What makes getting lost even scarier is how easily it can happen. A freak snowstorm buries the trail; you take a wrong turn at an ambiguous juncture; an animal track leads you astray. Reliance on technology has brought new problems, too: You head uphill in search of cell-phone reception, then lose your bearings on the ascent or jump the trail on the way down. Or you lose your GPS or it runs out of juice.

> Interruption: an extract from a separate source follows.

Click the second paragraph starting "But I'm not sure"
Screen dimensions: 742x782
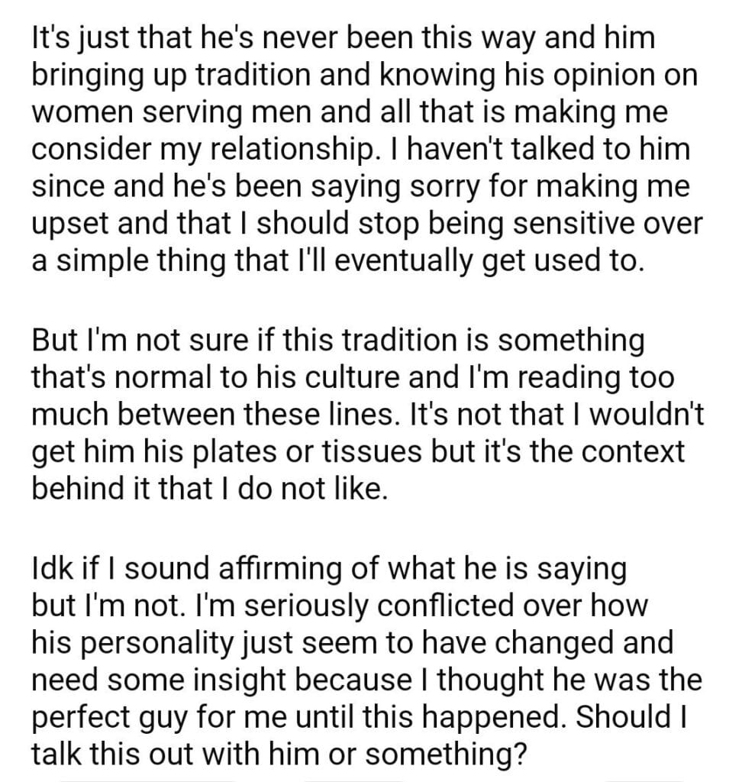click(359, 414)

Astonishingly, given our species’ long history of getting lost–and fearing this prospect–we’ve had little understanding of how the human mental map really works. But recently, in fields ranging from mathematical search theory to neuroscience, researchers have been learning more and more about how we navigate terra incognita–and how we react, psychologically and behaviorally, when we’re unable to find our way.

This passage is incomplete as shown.